▶ **As tarefas**
1. Diga se cada afirmação está de acordo com o texto sobre a ADPF 563 e cite as palavras do texto que decidem. (a) O advogado do PHS é João Caldas da Silva. (b) O Senado orientou o tribunal a aceitar o pedido do partido. (c) Edson Fachin fez seu pedido de informações em março.
2. Por favor, transcreva a parte do texto que vai de "JUE 25 DE ABRIL" até "debater o tema.", renomeando "Congresso Nacional" para "Parlamento".

▶ **Texto**
______

JUE 25 DE ABRIL DE 2024 - 08:10hs.
ADPF 563

O PHS apresenta contrarrazões às informações prestadas pelo Congresso sobre jogos de azar

No marco da Arguição de Descumprimento de Preceito Fundamental (ADPF) 563, o Partido Humanista Da Solidariedade (PHS) enviou uma carta ao ministro-relator do STF, Edson Fachin, com suas contrarrazões aos dados e opiniões entregados pelo Congresso Nacional sobre a proibição da prática e da exploração de jogos de azar. O advogado do PHS, João Caldas da Silva, reafirma seu pedido de descriminalizar a atividade porque “o Estado proíbe, porém é o mesmo que explora o jogo de azar através das loterias” e reitera o requerimento de convocação de audiência pública para debater o tema.

Na ADPF 563 que o PHS ajuizou no Supremo Tribunal Federal (STF), Caldas da Silva parte do pressuposto de que “criminalizar a atividade econômica privada dos jogos de azar não é adequada e proporcional, seja pela inadequação do bem juridicamente tutelado pelo art. 50 da LCP e pelo Decreto-Lei 9.215, de 1946 (moral e bons costumes), seja porque o Estado que proíbe, é o mesmo que explora o jogo de azar”.

Na semana passada, o Senado enviou ao ministro do STF, Edson Fachin, relator da ADPF 563, um oficio orientando que o tribunal negue o pedido do partido, que defende que a proibição da exploração privada da atividade não é válida pela inadequação ao art. 50 da LCP e ao Decreto-Lei 9.215, de 1946. No documento, os parlamentares afirmam que a ação é uma tentativa de impor a opinião do autor e que para modificar a legislação ele deve trabalhar para aprovar um projeto de lei no congresso.

O documento do Senado respondeu o pedido feito pelo próprio Ministro Edson Fachin, em fevereiro. O magistrado enviou cartas aos presidentes da Câmara dos Deputados, Rodrigo Maia, e do Senado Federal, Davi Alcolumbre, para solicitar informações acerca do pedido inicial do PHS.

A seguir, a carta completa que o PHS enviou ao STF com suas contrarrazões:

 

O PARTIDO HUMANISTA DA SOLIDARIEDADE (PHS), devidamente qualificado nos autos, nos termos da Lei nº. 9.868, de 1999, art. 9º, §1º, e do RISTF, arts. art. 21, XVII, e 154, III, vem à presença de Vossa Excelência apresentar suas CONTRARRAZÕES às informações prestadas pelo Congresso Nacional.

______

▶ **Linhas extraídas**

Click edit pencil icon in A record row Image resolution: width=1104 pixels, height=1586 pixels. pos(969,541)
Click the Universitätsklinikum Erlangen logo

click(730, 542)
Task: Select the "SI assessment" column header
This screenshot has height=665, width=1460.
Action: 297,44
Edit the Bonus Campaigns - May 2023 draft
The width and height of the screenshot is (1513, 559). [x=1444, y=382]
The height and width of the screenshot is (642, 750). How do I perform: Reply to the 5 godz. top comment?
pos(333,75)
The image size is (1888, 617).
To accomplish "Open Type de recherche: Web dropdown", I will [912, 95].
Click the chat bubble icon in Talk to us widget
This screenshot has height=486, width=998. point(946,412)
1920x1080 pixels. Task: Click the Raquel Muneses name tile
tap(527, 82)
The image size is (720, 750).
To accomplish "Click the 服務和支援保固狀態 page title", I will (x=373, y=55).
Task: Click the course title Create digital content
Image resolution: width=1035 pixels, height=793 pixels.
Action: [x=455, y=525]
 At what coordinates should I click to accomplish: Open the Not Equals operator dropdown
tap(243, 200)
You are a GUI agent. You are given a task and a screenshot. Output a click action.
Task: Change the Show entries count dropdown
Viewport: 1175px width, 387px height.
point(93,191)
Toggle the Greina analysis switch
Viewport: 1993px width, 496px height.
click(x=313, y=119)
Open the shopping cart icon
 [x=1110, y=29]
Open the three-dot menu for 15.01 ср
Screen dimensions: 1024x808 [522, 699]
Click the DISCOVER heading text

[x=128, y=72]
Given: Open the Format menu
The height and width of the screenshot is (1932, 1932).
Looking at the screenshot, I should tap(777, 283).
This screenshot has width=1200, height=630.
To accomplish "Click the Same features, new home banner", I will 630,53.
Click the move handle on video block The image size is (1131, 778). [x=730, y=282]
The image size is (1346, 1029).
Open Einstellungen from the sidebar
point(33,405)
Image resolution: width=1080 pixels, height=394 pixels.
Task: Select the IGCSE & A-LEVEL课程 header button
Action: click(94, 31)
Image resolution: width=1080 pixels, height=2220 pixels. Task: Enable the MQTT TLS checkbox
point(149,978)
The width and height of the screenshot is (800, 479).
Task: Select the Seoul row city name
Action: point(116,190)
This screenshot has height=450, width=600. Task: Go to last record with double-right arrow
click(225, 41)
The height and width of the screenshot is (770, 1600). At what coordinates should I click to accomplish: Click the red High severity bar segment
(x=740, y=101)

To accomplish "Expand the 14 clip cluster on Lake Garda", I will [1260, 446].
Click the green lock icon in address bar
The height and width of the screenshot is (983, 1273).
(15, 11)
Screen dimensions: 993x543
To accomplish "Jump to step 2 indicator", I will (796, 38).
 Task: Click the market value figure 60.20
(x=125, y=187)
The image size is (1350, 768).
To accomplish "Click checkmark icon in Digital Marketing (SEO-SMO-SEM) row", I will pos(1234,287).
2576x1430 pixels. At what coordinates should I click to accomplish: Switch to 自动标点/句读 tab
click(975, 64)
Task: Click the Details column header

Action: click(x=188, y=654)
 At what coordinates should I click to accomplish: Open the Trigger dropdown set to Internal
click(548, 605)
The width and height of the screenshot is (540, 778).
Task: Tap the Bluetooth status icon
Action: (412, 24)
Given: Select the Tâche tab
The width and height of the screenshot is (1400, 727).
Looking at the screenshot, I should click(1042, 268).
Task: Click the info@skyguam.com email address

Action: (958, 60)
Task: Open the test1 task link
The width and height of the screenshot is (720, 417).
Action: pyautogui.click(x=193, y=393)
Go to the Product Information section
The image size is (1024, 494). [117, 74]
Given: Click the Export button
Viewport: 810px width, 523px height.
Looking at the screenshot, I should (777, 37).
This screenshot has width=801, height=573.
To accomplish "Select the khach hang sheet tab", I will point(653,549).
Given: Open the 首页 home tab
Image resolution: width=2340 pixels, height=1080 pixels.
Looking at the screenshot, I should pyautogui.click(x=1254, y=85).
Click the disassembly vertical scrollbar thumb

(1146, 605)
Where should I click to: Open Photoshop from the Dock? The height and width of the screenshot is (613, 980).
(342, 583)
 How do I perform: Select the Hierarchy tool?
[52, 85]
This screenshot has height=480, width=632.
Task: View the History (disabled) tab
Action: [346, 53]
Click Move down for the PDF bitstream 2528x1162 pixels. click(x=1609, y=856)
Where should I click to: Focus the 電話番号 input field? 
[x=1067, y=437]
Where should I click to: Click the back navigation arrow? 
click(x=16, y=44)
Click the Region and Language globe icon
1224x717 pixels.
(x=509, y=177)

______

▶ **Respostas das tarefas**
1.
(a) Sim: "O advogado do PHS, João Caldas da Silva".
(b) Não: "um oficio orientando que o tribunal negue o pedido do partido".
(c) Não: "pedido feito pelo próprio Ministro Edson Fachin, em fevereiro".

2.
JUE 25 DE ABRIL DE 2024 - 08:10hs.
ADPF 563

O PHS apresenta contrarrazões às informações prestadas pelo Congresso sobre jogos de azar

No marco da Arguição de Descumprimento de Preceito Fundamental (ADPF) 563, o Partido Humanista Da Solidariedade (PHS) enviou uma carta ao ministro-relator do STF, Edson Fachin, com suas contrarrazões aos dados e opiniões entregados pelo Parlamento sobre a proibição da prática e da exploração de jogos de azar. O advogado do PHS, João Caldas da Silva, reafirma seu pedido de descriminalizar a atividade porque “o Estado proíbe, porém é o mesmo que explora o jogo de azar através das loterias” e reitera o requerimento de convocação de audiência pública para debater o tema.